Je me suis reconnu au volant d'une voiture. Le soleil miroitait sur
le goudron. Le moteur vrombissait et les roues miaulaient dans les
virages. J'ai poussé un cri. Les gens autour de moi se sont enfin
animés et m'ont jeté de sales regards. Tant bien que mal, mes
jambes ont pu me conduire à la terrasse d'un café et j'ai commandé
une bière. Ma voix avait soudain un timbre très étrange. Comme si
on l'avait enfermée longtemps dans un caisson hermétique et qu'elle
était enfin libre mais perdue. Je n'ai pas bu ma bière tout de
suite. J'ai observé les micro bulles de la mousse. Leur dissolution.
Elles s'incorporaient à la masse du liquide sans en troubler la
transparence. Sans doute en allait-il de même pour la mémoire
dormante. Des bribes de souvenirs vont et viennent à la surface,
dans un état intermédiaire entre conscience et inconscience, puis
c'est le grand plongeon vers les profondeurs qui n'en continuent pas
moins à dormir. Mais le souvenir de la femme au front balafré était
hélas d'un autre calibre. Impossible de m'en détacher. La scène se
précisait même de plus en plus. La voiture traversait une forêt
qui n'en finissait pas. Des ombres penchées lacéraient le bitume.

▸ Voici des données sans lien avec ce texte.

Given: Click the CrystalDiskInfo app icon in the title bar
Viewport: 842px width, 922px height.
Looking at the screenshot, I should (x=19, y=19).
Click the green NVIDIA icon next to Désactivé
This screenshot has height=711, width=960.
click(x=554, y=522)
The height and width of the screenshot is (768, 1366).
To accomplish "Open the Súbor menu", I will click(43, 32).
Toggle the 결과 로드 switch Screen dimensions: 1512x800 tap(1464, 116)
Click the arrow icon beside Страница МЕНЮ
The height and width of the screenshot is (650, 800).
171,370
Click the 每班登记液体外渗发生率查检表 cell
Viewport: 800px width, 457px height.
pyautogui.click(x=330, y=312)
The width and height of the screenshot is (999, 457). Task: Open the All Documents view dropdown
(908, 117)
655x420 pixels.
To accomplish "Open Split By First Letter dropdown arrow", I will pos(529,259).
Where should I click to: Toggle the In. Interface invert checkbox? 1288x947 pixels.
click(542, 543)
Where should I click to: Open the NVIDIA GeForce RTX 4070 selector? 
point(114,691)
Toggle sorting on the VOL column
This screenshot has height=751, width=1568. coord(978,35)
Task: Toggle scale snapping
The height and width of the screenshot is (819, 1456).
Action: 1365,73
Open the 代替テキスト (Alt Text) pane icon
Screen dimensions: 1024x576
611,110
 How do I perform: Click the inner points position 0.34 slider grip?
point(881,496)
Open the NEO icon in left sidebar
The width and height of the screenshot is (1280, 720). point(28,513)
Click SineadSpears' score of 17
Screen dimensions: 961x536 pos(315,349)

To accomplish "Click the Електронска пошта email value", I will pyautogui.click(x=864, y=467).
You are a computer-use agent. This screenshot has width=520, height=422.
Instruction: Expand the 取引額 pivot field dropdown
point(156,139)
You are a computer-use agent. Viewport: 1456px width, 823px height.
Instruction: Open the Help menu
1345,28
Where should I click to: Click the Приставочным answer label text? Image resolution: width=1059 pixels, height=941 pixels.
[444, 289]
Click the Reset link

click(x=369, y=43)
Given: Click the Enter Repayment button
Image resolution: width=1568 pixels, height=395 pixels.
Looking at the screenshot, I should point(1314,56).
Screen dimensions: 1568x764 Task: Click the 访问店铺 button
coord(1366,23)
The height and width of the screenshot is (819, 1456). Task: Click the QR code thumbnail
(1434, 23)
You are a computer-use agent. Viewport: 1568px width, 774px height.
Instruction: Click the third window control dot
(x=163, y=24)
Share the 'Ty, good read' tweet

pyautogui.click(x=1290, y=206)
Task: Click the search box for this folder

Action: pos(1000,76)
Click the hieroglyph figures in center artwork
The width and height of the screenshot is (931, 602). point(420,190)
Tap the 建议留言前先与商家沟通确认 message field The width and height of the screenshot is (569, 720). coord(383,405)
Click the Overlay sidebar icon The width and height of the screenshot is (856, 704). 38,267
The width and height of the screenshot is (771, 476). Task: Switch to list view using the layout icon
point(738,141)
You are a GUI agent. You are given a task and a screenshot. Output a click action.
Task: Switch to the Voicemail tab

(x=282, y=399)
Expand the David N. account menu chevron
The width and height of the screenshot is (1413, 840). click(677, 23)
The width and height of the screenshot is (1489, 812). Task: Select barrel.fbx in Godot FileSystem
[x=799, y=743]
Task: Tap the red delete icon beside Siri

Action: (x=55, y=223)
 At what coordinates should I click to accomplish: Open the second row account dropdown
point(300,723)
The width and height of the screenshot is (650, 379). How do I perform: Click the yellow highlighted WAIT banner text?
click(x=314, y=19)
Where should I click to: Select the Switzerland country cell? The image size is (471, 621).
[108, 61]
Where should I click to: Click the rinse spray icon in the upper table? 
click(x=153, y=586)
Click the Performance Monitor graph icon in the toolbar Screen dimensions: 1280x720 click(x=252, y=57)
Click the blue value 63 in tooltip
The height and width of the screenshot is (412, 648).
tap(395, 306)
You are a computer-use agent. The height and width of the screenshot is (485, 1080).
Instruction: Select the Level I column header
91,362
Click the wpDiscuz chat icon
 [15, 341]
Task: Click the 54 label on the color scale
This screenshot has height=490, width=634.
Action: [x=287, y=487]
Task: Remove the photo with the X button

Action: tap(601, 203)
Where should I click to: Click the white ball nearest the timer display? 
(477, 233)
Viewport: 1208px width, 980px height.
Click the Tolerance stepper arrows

Et il y avait un hérisson mort sur le bas côté.
-
Pas de chance.
-
Non, pas de chance.
J'ai
eu un mouvement de recul sur ma chaise et j'ai failli renverser ma
bière. Des gens se sont arrêtés de parler, m'ont regardé comme
tout à l'heure les mannequins devant l'écran. Le serveur m'a
demandé si j'avais besoin de quelque chose. Il fallait que je m'en
aille. C'était urgent. Je ne pouvais pas dire que j'avais entendu
une voix et que je lui avais répondu.
J'ai
quasiment couru pour retrouver Catherine. Le désordre dans ma tête
prenait d'inquiétantes proportions. Cela ne m'était pas arrivé à
ce point depuis longtemps. J'avais l'impression que le décor
chavirait comme dans le film catastrophe. J'ai essayé de suivre la
prescription du docteur Klamm, penser à mes travaux, coûte que
coûte, mais les cloisons elles-mêmes ne tenaient pas debout.
-
Où allez-vous comme ça, jeune homme ? Vous savez bien qu'on ne
court pas ici.
-
On ne court pas, oui, c'est vrai, je l'avais oublié, ai-je balbutié
en regardant un moineau qui picorait un rectangle de terre
fraîchement remuée.
La
vieille dame devant moi remplissait un seau d'eau au robinet d'un
abri de jardin. Il y avait des roses rouges dedans, dont la robe
miroitait sous un soleil pâle. Nous étions-nous déjà croisés,
salués, souri sur le chemin qui mène à Catherine ?
-
Bien sûr que oui, a dit la vieille dame comme si elle lisait dans
mes pensées. Je viens tous les jours. J'arrache les mauvaises
herbes. Je ramasse les mégots. J'arrose les chats qui font caca là
où il ne faut pas. Tenez ! Je vous offre une rose. Elle vous portera
bonheur.
J'ai
mis mon nez dans la rose pour tromper l'émotion et j'ai fait
demi-tour. Je n'ai pas vu Catherine. Chez moi, je me suis couché
tout habillé. J'ai dormi pendant deux jours. Quand je me suis
réveillé j'avais un goût de sable dans la bouche.